An exact copy of all the entries is what is needed here.

********

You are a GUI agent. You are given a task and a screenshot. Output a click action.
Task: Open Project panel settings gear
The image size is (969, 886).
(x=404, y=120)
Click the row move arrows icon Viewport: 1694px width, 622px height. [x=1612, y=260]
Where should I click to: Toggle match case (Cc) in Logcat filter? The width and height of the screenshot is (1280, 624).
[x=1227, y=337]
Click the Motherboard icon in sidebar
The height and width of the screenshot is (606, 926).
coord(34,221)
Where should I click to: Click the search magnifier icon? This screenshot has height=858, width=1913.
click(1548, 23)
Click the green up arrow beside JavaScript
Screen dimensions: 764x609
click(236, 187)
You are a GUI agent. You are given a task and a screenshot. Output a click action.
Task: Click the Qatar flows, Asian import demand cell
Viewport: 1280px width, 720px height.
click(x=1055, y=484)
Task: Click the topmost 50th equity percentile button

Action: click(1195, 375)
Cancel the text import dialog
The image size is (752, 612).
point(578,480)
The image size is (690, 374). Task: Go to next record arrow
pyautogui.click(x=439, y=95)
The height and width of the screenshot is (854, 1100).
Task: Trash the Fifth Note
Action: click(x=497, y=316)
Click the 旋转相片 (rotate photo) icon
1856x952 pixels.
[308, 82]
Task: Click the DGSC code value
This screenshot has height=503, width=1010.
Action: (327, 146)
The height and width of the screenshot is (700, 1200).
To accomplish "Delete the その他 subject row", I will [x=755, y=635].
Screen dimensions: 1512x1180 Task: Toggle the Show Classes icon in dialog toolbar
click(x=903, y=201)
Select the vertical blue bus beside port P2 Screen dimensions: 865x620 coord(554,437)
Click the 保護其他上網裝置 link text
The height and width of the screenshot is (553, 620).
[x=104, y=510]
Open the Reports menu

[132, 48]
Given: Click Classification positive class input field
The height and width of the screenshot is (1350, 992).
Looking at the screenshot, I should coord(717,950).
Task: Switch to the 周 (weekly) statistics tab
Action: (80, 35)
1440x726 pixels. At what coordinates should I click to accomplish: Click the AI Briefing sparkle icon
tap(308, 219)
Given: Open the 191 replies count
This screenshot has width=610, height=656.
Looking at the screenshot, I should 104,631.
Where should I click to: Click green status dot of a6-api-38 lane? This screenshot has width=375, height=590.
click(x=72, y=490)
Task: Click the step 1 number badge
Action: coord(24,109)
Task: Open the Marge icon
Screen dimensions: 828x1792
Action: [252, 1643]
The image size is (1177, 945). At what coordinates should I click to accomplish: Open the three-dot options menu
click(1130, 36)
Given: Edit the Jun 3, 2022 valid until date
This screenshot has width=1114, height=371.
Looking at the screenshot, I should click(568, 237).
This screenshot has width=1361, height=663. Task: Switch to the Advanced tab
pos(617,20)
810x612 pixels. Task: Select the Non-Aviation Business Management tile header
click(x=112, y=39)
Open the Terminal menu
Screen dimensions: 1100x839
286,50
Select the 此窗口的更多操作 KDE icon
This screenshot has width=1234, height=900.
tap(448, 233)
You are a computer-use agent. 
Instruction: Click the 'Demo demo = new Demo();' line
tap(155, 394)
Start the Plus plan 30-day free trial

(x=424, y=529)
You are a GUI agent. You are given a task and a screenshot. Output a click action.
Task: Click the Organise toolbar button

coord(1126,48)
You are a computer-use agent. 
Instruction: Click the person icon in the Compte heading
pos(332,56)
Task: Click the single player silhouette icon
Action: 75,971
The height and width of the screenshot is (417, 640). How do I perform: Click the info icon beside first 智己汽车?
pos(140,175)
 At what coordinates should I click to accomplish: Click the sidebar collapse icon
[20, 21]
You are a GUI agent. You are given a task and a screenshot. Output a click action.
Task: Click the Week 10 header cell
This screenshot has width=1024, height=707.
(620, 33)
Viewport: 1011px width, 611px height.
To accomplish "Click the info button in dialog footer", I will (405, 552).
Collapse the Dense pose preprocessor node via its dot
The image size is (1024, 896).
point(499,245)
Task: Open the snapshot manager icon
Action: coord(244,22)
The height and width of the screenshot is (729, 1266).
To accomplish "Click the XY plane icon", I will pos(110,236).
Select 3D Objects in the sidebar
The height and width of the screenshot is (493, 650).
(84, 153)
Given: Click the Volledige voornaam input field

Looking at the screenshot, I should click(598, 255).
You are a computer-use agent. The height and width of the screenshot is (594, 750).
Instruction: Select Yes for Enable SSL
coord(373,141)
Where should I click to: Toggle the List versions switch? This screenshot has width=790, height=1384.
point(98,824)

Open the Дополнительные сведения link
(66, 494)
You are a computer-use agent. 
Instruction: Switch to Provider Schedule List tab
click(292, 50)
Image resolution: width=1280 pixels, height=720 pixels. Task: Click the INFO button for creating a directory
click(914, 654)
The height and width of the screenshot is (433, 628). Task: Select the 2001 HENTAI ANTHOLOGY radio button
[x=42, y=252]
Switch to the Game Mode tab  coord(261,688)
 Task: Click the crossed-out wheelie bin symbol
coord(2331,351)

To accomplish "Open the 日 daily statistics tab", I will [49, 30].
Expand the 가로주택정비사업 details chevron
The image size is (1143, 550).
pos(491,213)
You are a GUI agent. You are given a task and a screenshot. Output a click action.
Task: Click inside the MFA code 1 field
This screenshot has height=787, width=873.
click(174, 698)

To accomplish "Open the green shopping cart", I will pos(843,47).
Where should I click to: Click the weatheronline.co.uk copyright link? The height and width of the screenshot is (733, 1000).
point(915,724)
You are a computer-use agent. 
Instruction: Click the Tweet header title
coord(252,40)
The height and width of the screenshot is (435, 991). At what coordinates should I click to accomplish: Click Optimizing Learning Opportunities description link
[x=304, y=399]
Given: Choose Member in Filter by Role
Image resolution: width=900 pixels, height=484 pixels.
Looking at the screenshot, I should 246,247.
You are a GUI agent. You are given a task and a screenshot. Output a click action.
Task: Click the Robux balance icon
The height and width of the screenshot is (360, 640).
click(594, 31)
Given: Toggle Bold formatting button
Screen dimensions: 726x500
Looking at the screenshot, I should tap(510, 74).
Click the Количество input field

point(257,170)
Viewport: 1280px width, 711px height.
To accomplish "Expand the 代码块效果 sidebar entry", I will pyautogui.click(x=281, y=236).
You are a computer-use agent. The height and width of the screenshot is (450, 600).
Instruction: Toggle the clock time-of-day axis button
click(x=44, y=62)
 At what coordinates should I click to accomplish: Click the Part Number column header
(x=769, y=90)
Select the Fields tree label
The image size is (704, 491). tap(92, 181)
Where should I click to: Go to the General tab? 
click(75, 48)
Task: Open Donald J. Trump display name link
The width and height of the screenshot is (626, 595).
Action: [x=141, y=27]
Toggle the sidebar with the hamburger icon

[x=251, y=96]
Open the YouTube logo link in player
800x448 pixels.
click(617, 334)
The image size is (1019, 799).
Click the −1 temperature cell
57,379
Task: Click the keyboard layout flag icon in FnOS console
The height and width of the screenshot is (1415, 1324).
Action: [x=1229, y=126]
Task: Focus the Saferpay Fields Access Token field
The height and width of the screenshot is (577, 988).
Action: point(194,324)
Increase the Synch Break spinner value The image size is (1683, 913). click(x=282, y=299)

********

> _Reply to the task_:
You are a GUI agent. You are given a task and a screenshot. Output a click action.
Task: Open Project panel settings gear
The image size is (969, 886).
(x=404, y=120)
Click the row move arrows icon Viewport: 1694px width, 622px height. [x=1612, y=260]
Where should I click to: Toggle match case (Cc) in Logcat filter? The width and height of the screenshot is (1280, 624).
[x=1227, y=337]
Click the Motherboard icon in sidebar
The height and width of the screenshot is (606, 926).
coord(34,221)
Where should I click to: Click the search magnifier icon? This screenshot has height=858, width=1913.
click(1548, 23)
Click the green up arrow beside JavaScript
Screen dimensions: 764x609
click(236, 187)
You are a GUI agent. You are given a task and a screenshot. Output a click action.
Task: Click the Qatar flows, Asian import demand cell
Viewport: 1280px width, 720px height.
click(x=1055, y=484)
Task: Click the topmost 50th equity percentile button

Action: click(1195, 375)
Cancel the text import dialog
The image size is (752, 612).
point(578,480)
The image size is (690, 374). Task: Go to next record arrow
pyautogui.click(x=439, y=95)
The height and width of the screenshot is (854, 1100).
Task: Trash the Fifth Note
Action: click(x=497, y=316)
Click the 旋转相片 (rotate photo) icon
1856x952 pixels.
[308, 82]
Task: Click the DGSC code value
This screenshot has height=503, width=1010.
Action: (327, 146)
The height and width of the screenshot is (700, 1200).
To accomplish "Delete the その他 subject row", I will [x=755, y=635].
Screen dimensions: 1512x1180 Task: Toggle the Show Classes icon in dialog toolbar
click(x=903, y=201)
Select the vertical blue bus beside port P2 Screen dimensions: 865x620 coord(554,437)
Click the 保護其他上網裝置 link text
The height and width of the screenshot is (553, 620).
[x=104, y=510]
Open the Reports menu

[132, 48]
Given: Click Classification positive class input field
The height and width of the screenshot is (1350, 992).
Looking at the screenshot, I should coord(717,950).
Task: Switch to the 周 (weekly) statistics tab
Action: (80, 35)
1440x726 pixels. At what coordinates should I click to accomplish: Click the AI Briefing sparkle icon
tap(308, 219)
Given: Open the 191 replies count
This screenshot has width=610, height=656.
Looking at the screenshot, I should 104,631.
Where should I click to: Click green status dot of a6-api-38 lane? This screenshot has width=375, height=590.
click(x=72, y=490)
Task: Click the step 1 number badge
Action: coord(24,109)
Task: Open the Marge icon
Screen dimensions: 828x1792
Action: [252, 1643]
The image size is (1177, 945). At what coordinates should I click to accomplish: Open the three-dot options menu
click(1130, 36)
Given: Edit the Jun 3, 2022 valid until date
This screenshot has width=1114, height=371.
Looking at the screenshot, I should click(568, 237).
This screenshot has width=1361, height=663. Task: Switch to the Advanced tab
pos(617,20)
810x612 pixels. Task: Select the Non-Aviation Business Management tile header
click(x=112, y=39)
Open the Terminal menu
Screen dimensions: 1100x839
286,50
Select the 此窗口的更多操作 KDE icon
This screenshot has width=1234, height=900.
tap(448, 233)
You are a computer-use agent. 
Instruction: Click the 'Demo demo = new Demo();' line
tap(155, 394)
Start the Plus plan 30-day free trial

(x=424, y=529)
You are a GUI agent. You are given a task and a screenshot. Output a click action.
Task: Click the Organise toolbar button

coord(1126,48)
You are a computer-use agent. 
Instruction: Click the person icon in the Compte heading
pos(332,56)
Task: Click the single player silhouette icon
Action: 75,971
The height and width of the screenshot is (417, 640). How do I perform: Click the info icon beside first 智己汽车?
pos(140,175)
 At what coordinates should I click to accomplish: Click the sidebar collapse icon
[20, 21]
You are a GUI agent. You are given a task and a screenshot. Output a click action.
Task: Click the Week 10 header cell
This screenshot has width=1024, height=707.
(620, 33)
Viewport: 1011px width, 611px height.
To accomplish "Click the info button in dialog footer", I will (405, 552).
Collapse the Dense pose preprocessor node via its dot
The image size is (1024, 896).
point(499,245)
Task: Open the snapshot manager icon
Action: coord(244,22)
The height and width of the screenshot is (729, 1266).
To accomplish "Click the XY plane icon", I will pos(110,236).
Select 3D Objects in the sidebar
The height and width of the screenshot is (493, 650).
(84, 153)
Given: Click the Volledige voornaam input field

Looking at the screenshot, I should click(598, 255).
You are a computer-use agent. The height and width of the screenshot is (594, 750).
Instruction: Select Yes for Enable SSL
coord(373,141)
Where should I click to: Toggle the List versions switch? This screenshot has width=790, height=1384.
point(98,824)

Open the Дополнительные сведения link
(66, 494)
You are a computer-use agent. 
Instruction: Switch to Provider Schedule List tab
click(292, 50)
Image resolution: width=1280 pixels, height=720 pixels. Task: Click the INFO button for creating a directory
click(914, 654)
The height and width of the screenshot is (433, 628). Task: Select the 2001 HENTAI ANTHOLOGY radio button
[x=42, y=252]
Switch to the Game Mode tab  coord(261,688)
 Task: Click the crossed-out wheelie bin symbol
coord(2331,351)

To accomplish "Open the 日 daily statistics tab", I will [49, 30].
Expand the 가로주택정비사업 details chevron
The image size is (1143, 550).
pos(491,213)
You are a GUI agent. You are given a task and a screenshot. Output a click action.
Task: Click inside the MFA code 1 field
This screenshot has height=787, width=873.
click(174, 698)

To accomplish "Open the green shopping cart", I will pos(843,47).
Where should I click to: Click the weatheronline.co.uk copyright link? The height and width of the screenshot is (733, 1000).
point(915,724)
You are a computer-use agent. 
Instruction: Click the Tweet header title
coord(252,40)
The height and width of the screenshot is (435, 991). At what coordinates should I click to accomplish: Click Optimizing Learning Opportunities description link
[x=304, y=399]
Given: Choose Member in Filter by Role
Image resolution: width=900 pixels, height=484 pixels.
Looking at the screenshot, I should 246,247.
You are a GUI agent. You are given a task and a screenshot. Output a click action.
Task: Click the Robux balance icon
The height and width of the screenshot is (360, 640).
click(594, 31)
Given: Toggle Bold formatting button
Screen dimensions: 726x500
Looking at the screenshot, I should tap(510, 74).
Click the Количество input field

point(257,170)
Viewport: 1280px width, 711px height.
To accomplish "Expand the 代码块效果 sidebar entry", I will pyautogui.click(x=281, y=236).
You are a computer-use agent. The height and width of the screenshot is (450, 600).
Instruction: Toggle the clock time-of-day axis button
click(x=44, y=62)
 At what coordinates should I click to accomplish: Click the Part Number column header
(x=769, y=90)
Select the Fields tree label
The image size is (704, 491). tap(92, 181)
Where should I click to: Go to the General tab? 
click(75, 48)
Task: Open Donald J. Trump display name link
The width and height of the screenshot is (626, 595).
Action: [x=141, y=27]
Toggle the sidebar with the hamburger icon

[x=251, y=96]
Open the YouTube logo link in player
800x448 pixels.
click(617, 334)
The image size is (1019, 799).
Click the −1 temperature cell
57,379
Task: Click the keyboard layout flag icon in FnOS console
The height and width of the screenshot is (1415, 1324).
Action: [x=1229, y=126]
Task: Focus the Saferpay Fields Access Token field
The height and width of the screenshot is (577, 988).
Action: point(194,324)
Increase the Synch Break spinner value The image size is (1683, 913). click(x=282, y=299)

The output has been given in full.